Monday, February 13, 2012

Emergency Contacts. Hello? Are You Out There?

Ingredients for this My Time: finding the email of a required-to-list emergency contact that isn't an ex boyfriend!

Everyone knows that ECs, if you're fabulously single AND LOVING IT and in the upper echelons of society IE RICH, are old people, old people who bestowed upon you such family money, and who don't have email. They have that one AOL account (that nephew Billy set up for them so he wouldn't feel bad when they died and he never hung out with them but still hoped he'd get a ton in the will) that they never touched again. If anyone wants to be my Emergency Contact in case I get stuck up in a tree with Keith Richards AGAIN, please let me know. I guess Keith can't be my EC anymore. We usually need ECs when we're together. And our accountant refuse to be our ECs anymore. God, it's like they think their only job is to watch all our money instead of turning us over on our side so we don't die on our own vomit...

Your Daggy has admirers, lovers, shoulder pads, and enemies (as every elegant woman must) all over the world, but in this little country I am currently court-mandated to stay in until my divorce with Mr. University is finalized, Missouri, there are no ECs for me, Honey.

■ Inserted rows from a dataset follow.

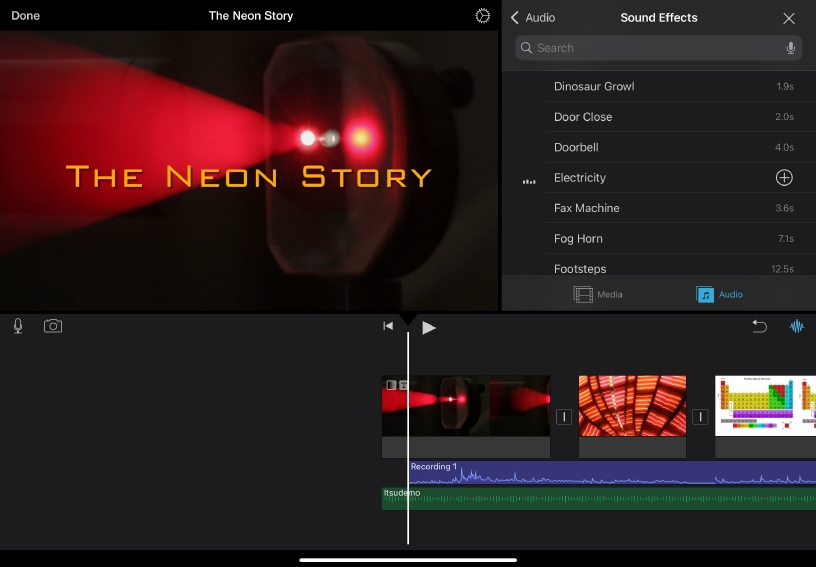This screenshot has width=816, height=567.
Task: Open the camera capture icon
Action: (x=53, y=326)

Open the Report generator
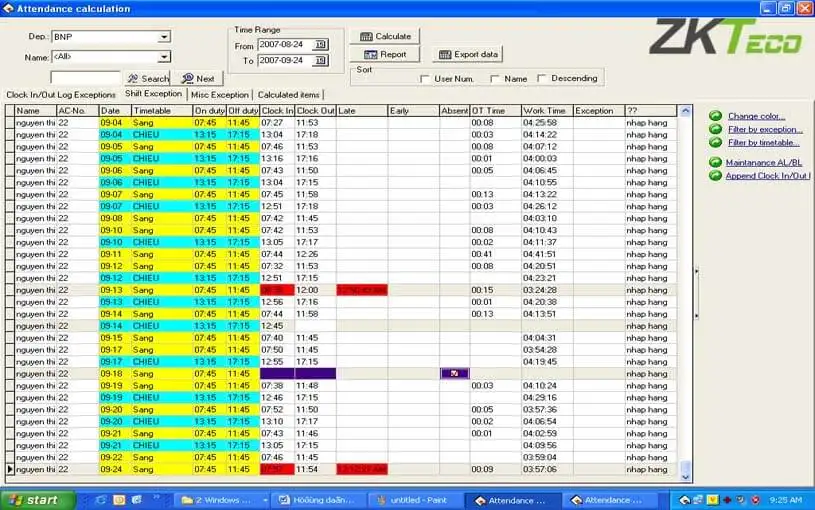tap(385, 55)
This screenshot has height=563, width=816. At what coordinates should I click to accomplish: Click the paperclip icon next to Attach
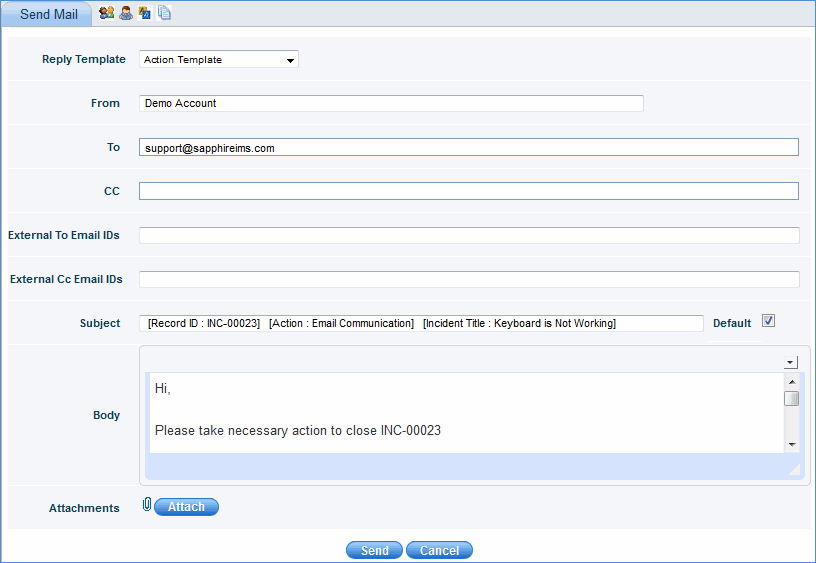[147, 506]
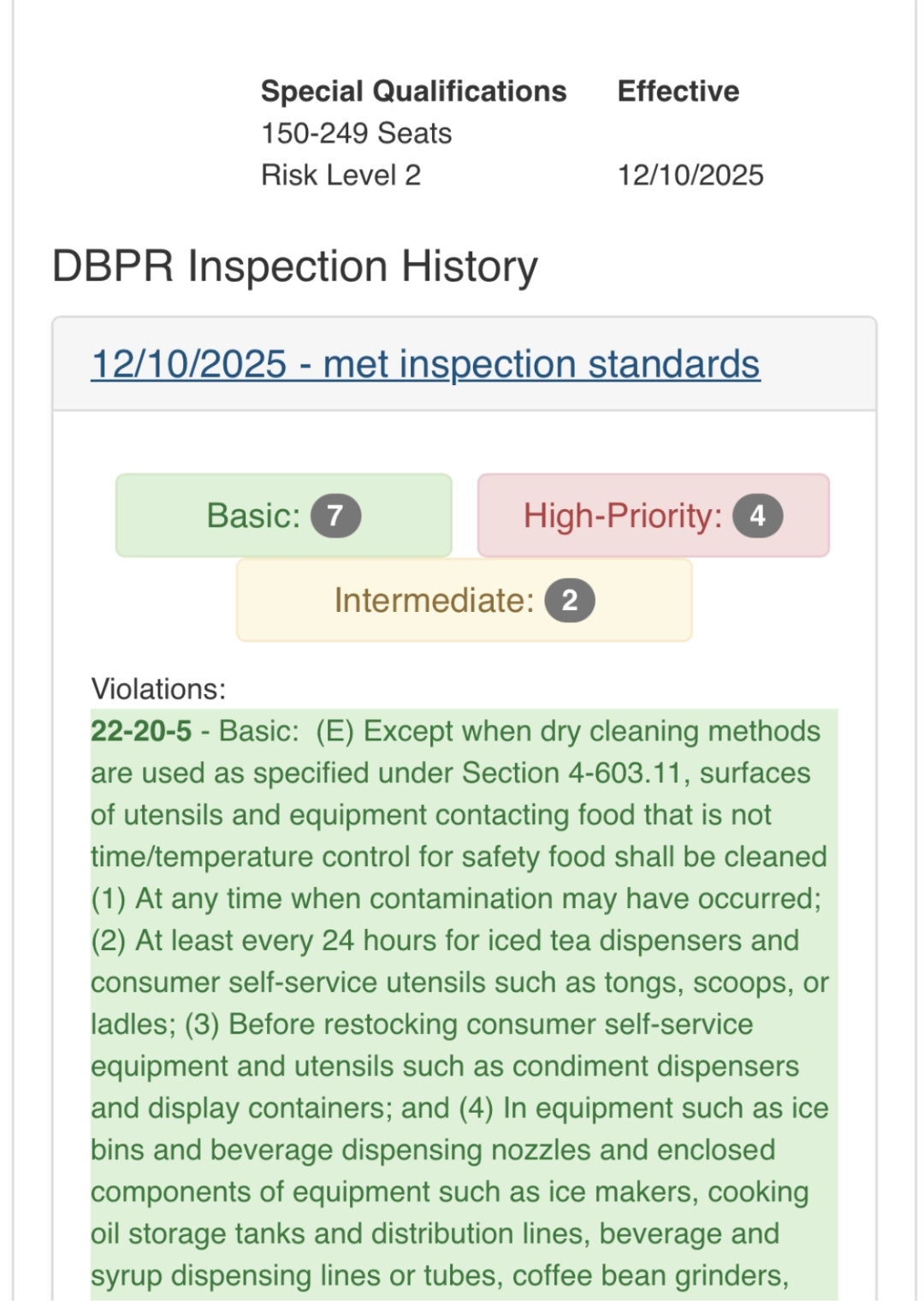
Task: Click the Intermediate count badge
Action: 572,600

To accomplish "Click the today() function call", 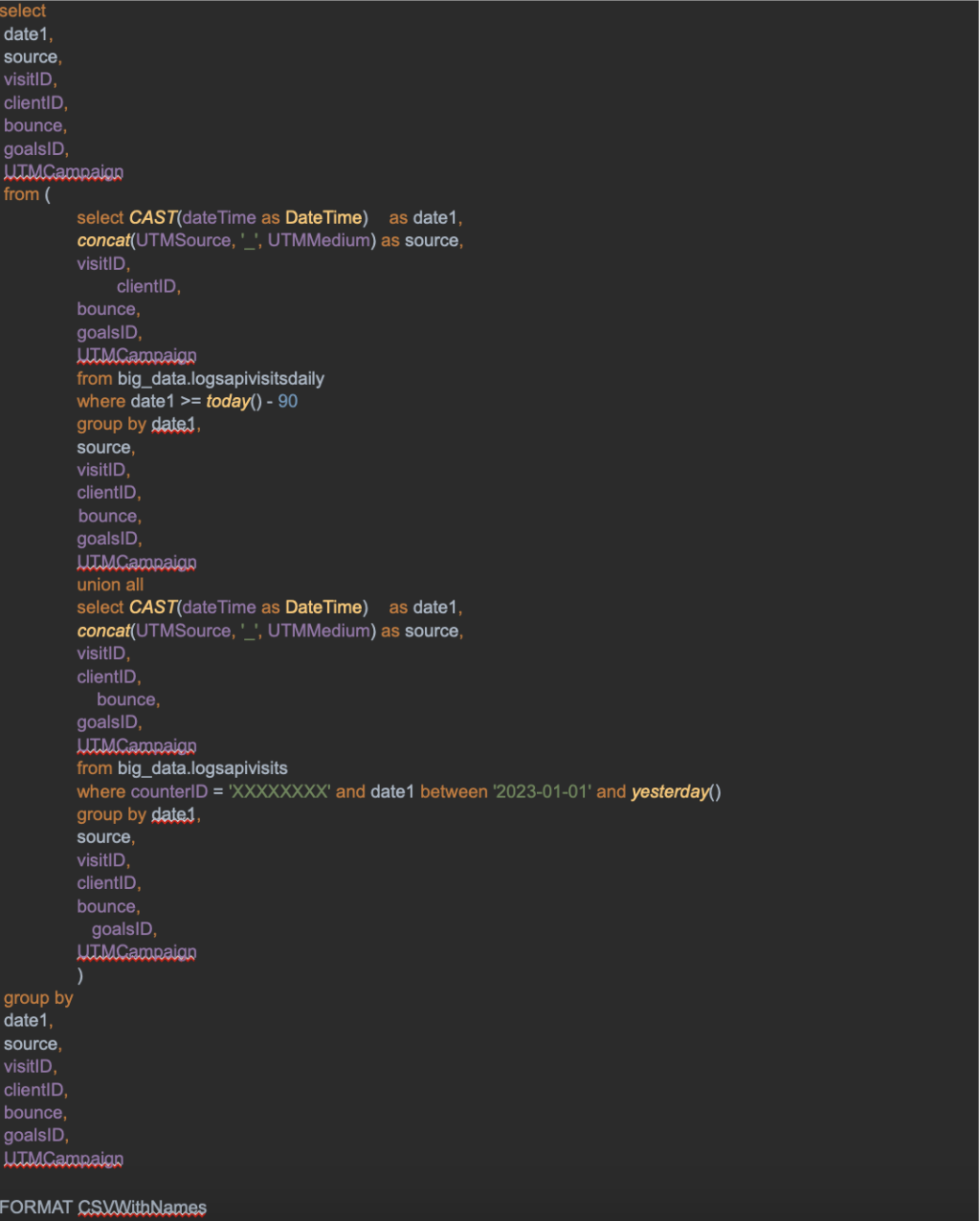I will pyautogui.click(x=234, y=401).
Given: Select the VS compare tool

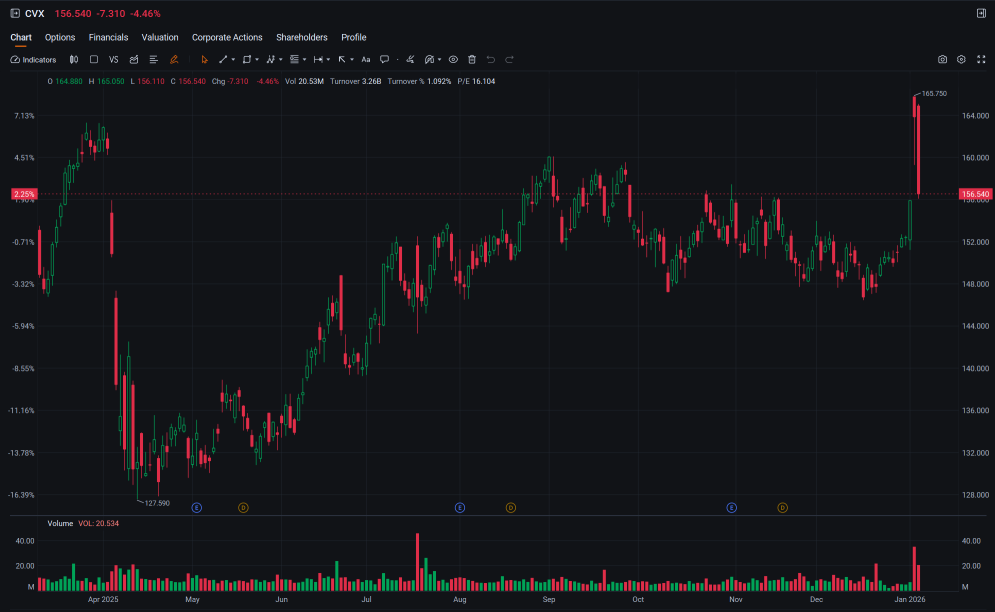Looking at the screenshot, I should (x=114, y=60).
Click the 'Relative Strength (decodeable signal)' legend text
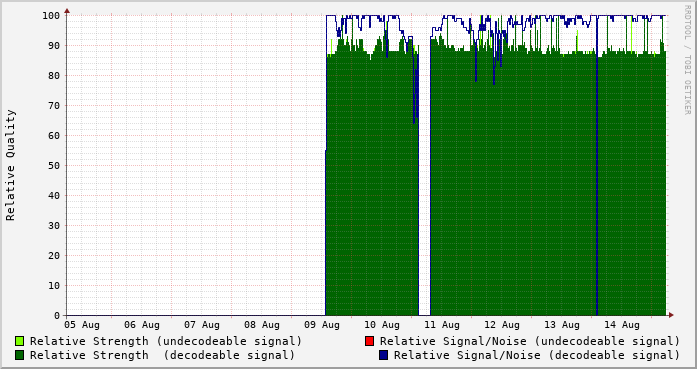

And you know what it's like looking back on all that stuff with so-and-so and feeling ever so bored (after 2 blues and a glass of red have dulled the rage, self-disgust, and confusion about where that lost check book is, that is).
I'll be taking the names of new ECs through my email, mytimebydagmar@gmail.com. Think of all the treasures and weaponry you'd get to rifle (baby's first pun!) through if you are my EC and I die in a plane crash! Which is obviously likely. Bulbs as bright as mine don't burn strong for long. God bless the pharmacist for keeping be dully alive one day at a time...the first fur coat is for you, Honey.